2. "This bed is an altar; the altar needs a victim: Here I am, ready. I offer my life for the Church, for the continuation of the ecumenical council, for peace in the world, for Christian unity" ("Addresses, Messages, Conversations of the Holy Father John XXIII," V, p. 618).
"Ecce adsum!" Here I am, ready! Throughout his life, the serene thought of death accompanied Pope John who, at the hour of farewell, looked upon the future and the expectations of the People of God and of the world. With an emotional voice, he affirmed that the secret of his priesthood was in the crucifix, always jealously kept in front of his bed. "In the long and frequent nocturnal conversations," he observed, "the thought of the redemption of the world seemed to me more urgent than ever." "Those open arms," he added, "say that he died for all, for all; no one is denied his love, his forgiveness" (ibid., 618).
It is not difficult to perceive in these brief words the meaning of his priestly ministry, entirely dedicated to making known and loved "that which is worth most in life: blessed Jesus Christ: his holy Church, his Gospel" (ibid., 612). Until the end this longing palpitated in him. "My earthly life is ending," Blessed John XXIII concluded, "but Christ lives and the Church continues her task; souls, souls: 'ut unum sint, ut unum sint' ..." (ibid., 619).
3. Less than two months earlier, on April 11, John XXIII had published the most famous document of his magisterium: the encyclical "Pacem in Terris," which I have had the occasion to recall several times this year. The whole life of this unforgettable Pontiff was a testimony of peace.
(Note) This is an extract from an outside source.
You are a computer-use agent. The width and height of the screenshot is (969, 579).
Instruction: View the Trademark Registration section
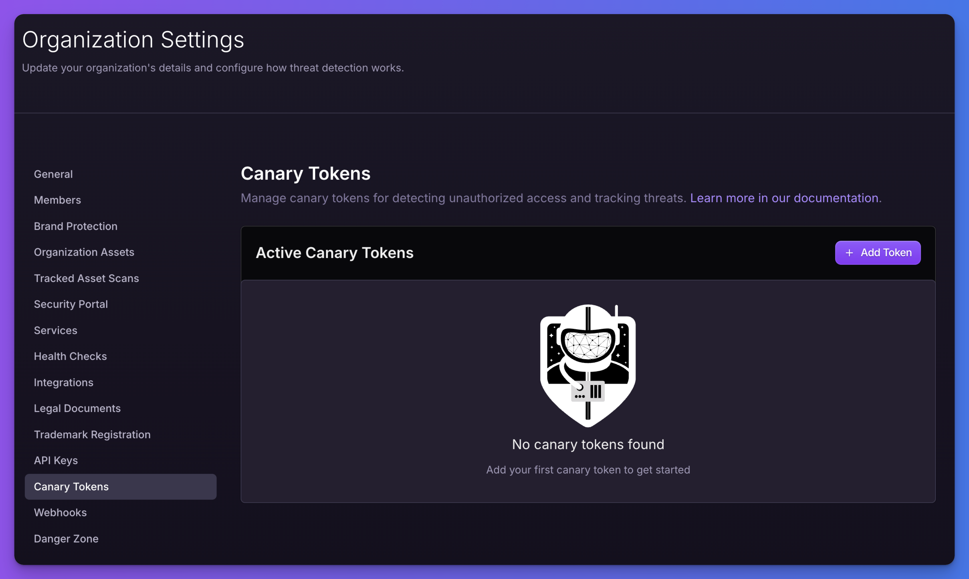[92, 434]
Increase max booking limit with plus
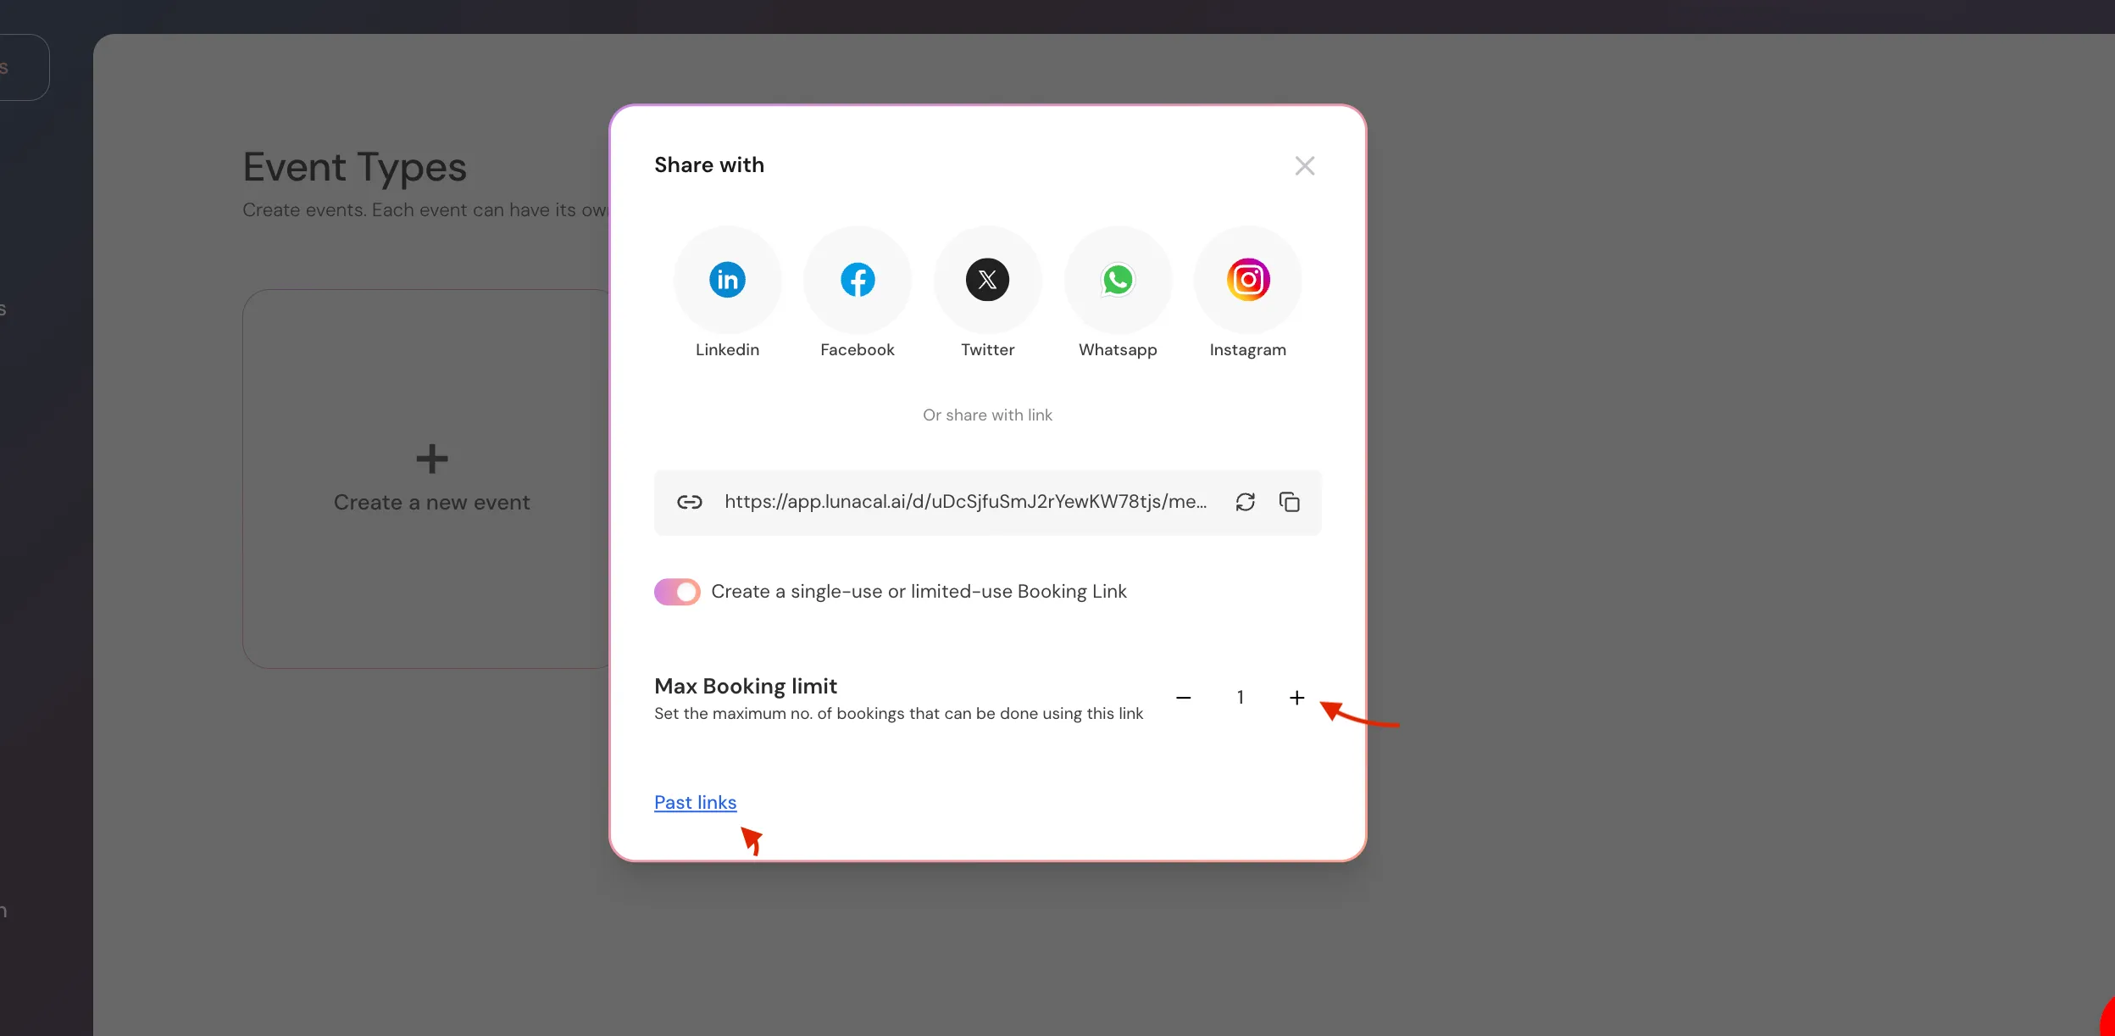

His pontificate was revealed as a lofty prophecy of peace, which found in "Pacem in Terris" its perfect expression, almost a public and universal testament.
"Every believer, in this our world," he wrote, "must be a spark of light, a center of love, a vivifying ferment in the dough: He will be so to the degree that, in his innermost being, he lives in communion with God. In fact, there can be no peace among men if there is no peace in each one of them" (Part V: "Acta Apostolicae Sedis" (AAS), LV , p. 302).
To be a spark of light one must live in permanent contact with God. My venerated predecessor, who has left a mark on history, also reminds men of the third millennium that the secret of peace and joy is in profound and constant communion with God. The Heart of the Redeemer is the source of love and peace, of hope and joy.
Our memory of the beloved Pope John is thus transformed into a prayer: May he intercede in paradise so that we too, like him, may confess at the end of our life, that we have only sought Christ and his Gospel.
May Mary -- whom he loved to invoke with the beautiful ejaculation, "Mater mea, fiducia mea!" -- help us to persevere by word and example in the commitment to witness to peace in order to contribute to the construction of the civilization of love.